Aim of the exercise |
Rewrite all of the entries below, swapping each "Instruction" for "Goal" and keeping everything else the same.

Listing |

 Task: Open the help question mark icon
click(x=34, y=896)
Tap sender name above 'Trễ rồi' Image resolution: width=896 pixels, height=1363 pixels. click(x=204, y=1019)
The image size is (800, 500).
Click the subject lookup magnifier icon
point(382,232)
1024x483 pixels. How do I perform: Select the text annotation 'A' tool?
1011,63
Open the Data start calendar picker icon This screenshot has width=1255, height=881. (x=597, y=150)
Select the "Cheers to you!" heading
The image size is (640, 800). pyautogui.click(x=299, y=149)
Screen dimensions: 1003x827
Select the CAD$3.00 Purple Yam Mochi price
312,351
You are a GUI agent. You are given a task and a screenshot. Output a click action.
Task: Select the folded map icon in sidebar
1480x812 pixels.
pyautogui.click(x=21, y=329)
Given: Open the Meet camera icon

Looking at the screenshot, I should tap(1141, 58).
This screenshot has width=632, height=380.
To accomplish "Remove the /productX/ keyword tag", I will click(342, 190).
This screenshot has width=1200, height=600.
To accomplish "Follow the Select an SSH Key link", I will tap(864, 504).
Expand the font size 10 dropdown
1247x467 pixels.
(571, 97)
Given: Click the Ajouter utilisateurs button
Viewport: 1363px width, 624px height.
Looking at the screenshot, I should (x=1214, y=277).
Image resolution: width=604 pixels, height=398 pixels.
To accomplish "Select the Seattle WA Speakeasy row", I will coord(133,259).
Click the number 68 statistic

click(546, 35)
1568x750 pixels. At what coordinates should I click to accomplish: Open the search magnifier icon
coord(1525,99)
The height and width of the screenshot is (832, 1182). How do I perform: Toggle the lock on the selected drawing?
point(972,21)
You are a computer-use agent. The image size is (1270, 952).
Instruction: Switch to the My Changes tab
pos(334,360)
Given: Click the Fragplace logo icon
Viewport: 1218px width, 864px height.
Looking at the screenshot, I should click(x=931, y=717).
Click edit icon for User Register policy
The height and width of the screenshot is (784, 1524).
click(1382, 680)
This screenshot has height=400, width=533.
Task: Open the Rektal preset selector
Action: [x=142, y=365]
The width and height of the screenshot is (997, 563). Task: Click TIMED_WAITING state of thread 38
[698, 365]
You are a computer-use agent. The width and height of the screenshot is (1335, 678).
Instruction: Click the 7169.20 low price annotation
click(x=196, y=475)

Result of this exercise |
 Task: Open the help question mark icon
click(x=34, y=896)
Tap sender name above 'Trễ rồi' Image resolution: width=896 pixels, height=1363 pixels. click(x=204, y=1019)
The image size is (800, 500).
Click the subject lookup magnifier icon
point(382,232)
1024x483 pixels. How do I perform: Select the text annotation 'A' tool?
1011,63
Open the Data start calendar picker icon This screenshot has width=1255, height=881. (x=597, y=150)
Select the "Cheers to you!" heading
The image size is (640, 800). pyautogui.click(x=299, y=149)
Screen dimensions: 1003x827
Select the CAD$3.00 Purple Yam Mochi price
312,351
You are a GUI agent. You are given a task and a screenshot. Output a click action.
Task: Select the folded map icon in sidebar
1480x812 pixels.
pyautogui.click(x=21, y=329)
Given: Open the Meet camera icon

Looking at the screenshot, I should tap(1141, 58).
This screenshot has width=632, height=380.
To accomplish "Remove the /productX/ keyword tag", I will click(342, 190).
This screenshot has width=1200, height=600.
To accomplish "Follow the Select an SSH Key link", I will tap(864, 504).
Expand the font size 10 dropdown
1247x467 pixels.
(571, 97)
Given: Click the Ajouter utilisateurs button
Viewport: 1363px width, 624px height.
Looking at the screenshot, I should (x=1214, y=277).
Image resolution: width=604 pixels, height=398 pixels.
To accomplish "Select the Seattle WA Speakeasy row", I will coord(133,259).
Click the number 68 statistic

click(546, 35)
1568x750 pixels. At what coordinates should I click to accomplish: Open the search magnifier icon
coord(1525,99)
The height and width of the screenshot is (832, 1182). How do I perform: Toggle the lock on the selected drawing?
point(972,21)
You are a computer-use agent. The image size is (1270, 952).
Goal: Switch to the My Changes tab
pos(334,360)
Given: Click the Fragplace logo icon
Viewport: 1218px width, 864px height.
Looking at the screenshot, I should click(x=931, y=717).
Click edit icon for User Register policy
The height and width of the screenshot is (784, 1524).
click(1382, 680)
This screenshot has height=400, width=533.
Task: Open the Rektal preset selector
Action: [x=142, y=365]
The width and height of the screenshot is (997, 563). Task: Click TIMED_WAITING state of thread 38
[698, 365]
You are a computer-use agent. The width and height of the screenshot is (1335, 678).
Goal: Click the 7169.20 low price annotation
click(x=196, y=475)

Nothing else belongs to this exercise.